I forward that numeracy is a broad activity in society and extend that critical numeracy is a social activity embedded in historically derived social relations, integrating math, numbers, and ways of knowing-being-doing. This conversation connects with and builds from the work of many critical mathematics education scholars whose political commitments are to rehumanize mathematical practices and oppose racial capitalism (Martin, 2013, Gutiérrez and Goffney, 2018, Skovsmose, 2012, Gholson, 2016, Kokka, 2020, Bullock and Meiners, 2019). Further, I connect this expansive framework to knowing with notions of learning — transformative process through activity and doing (Stetsenko, 2016, Barwell, 2016, Roth, 2012). Critical engagements with numeracy can function to disrupt taken-for-granted practices in mathematics education and numeracy (Skovsmose, 2011, de Freitas & Dixon-Roman, 2017), interrogating what is Real, how we come to know, and what is Human.
In this paper, I share ways four educators disrupt taken-for-granted conceptions in which numbers and static categories have been used to “objectively” reproduce and reify hierarchies. We engaged in a collaborative process of co-constructing meaning to address ways to disrupt hegemonic practices reifying knower and learner. This research process broke away from the "expert" (researchers) and "non-expert" (participants) to co-construct meaning together (Stetsenko, 2016). My analytical approach draws from live methods as a means to oppose “audit culture”, or modes of measuring, commodification and establishing value (Back & Puwar, 2012). Relatedly, I connect with an analytic practice of refusal as a way to unsettle reifications of social processes to provide insight towards rehumanizing practices (Tuck & Yang, 2014). I place into conversation stories from educators with ideological histories and “theories that enable us to radically re-think, re-describe, re-imagine social dynamics” (Back & Puwar, 2012, p.8) in context and processes of teaching and learning.

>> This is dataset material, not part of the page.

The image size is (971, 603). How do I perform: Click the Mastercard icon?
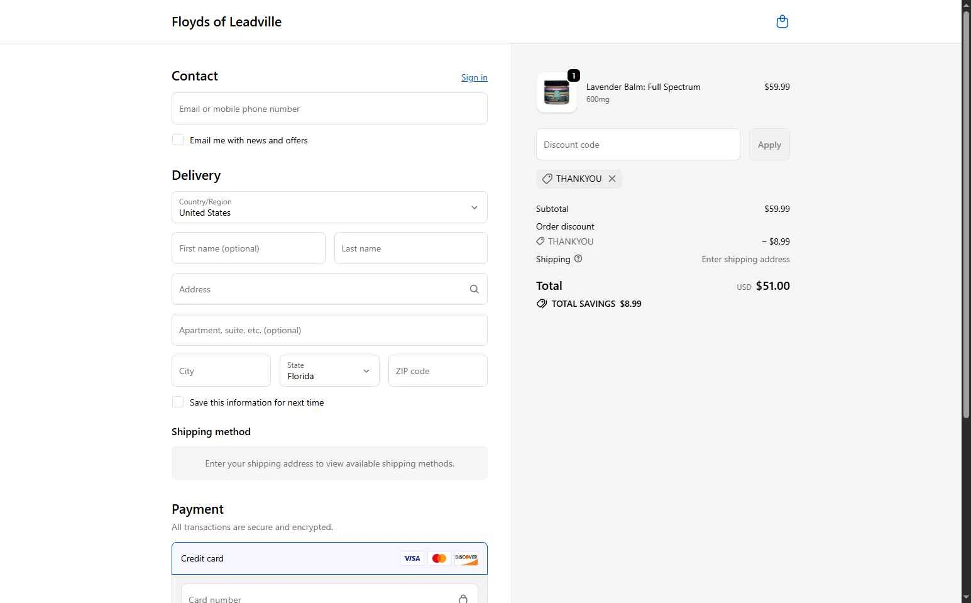pyautogui.click(x=439, y=558)
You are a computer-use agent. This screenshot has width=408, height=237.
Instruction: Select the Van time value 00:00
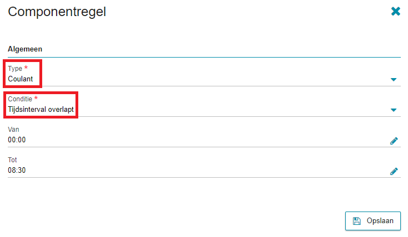coord(17,140)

This research spotlights branching deviations from existing practices amongst educators regarding the construction and practice of numeracy in schools. While data and stories do not speak for themselves, this piece shares emergent practices and enactments of agency that accompany critical numeracy. Learning from these dynamics, particularly with activist-oriented educators, we can deepen insights to connect to transformative activities in community.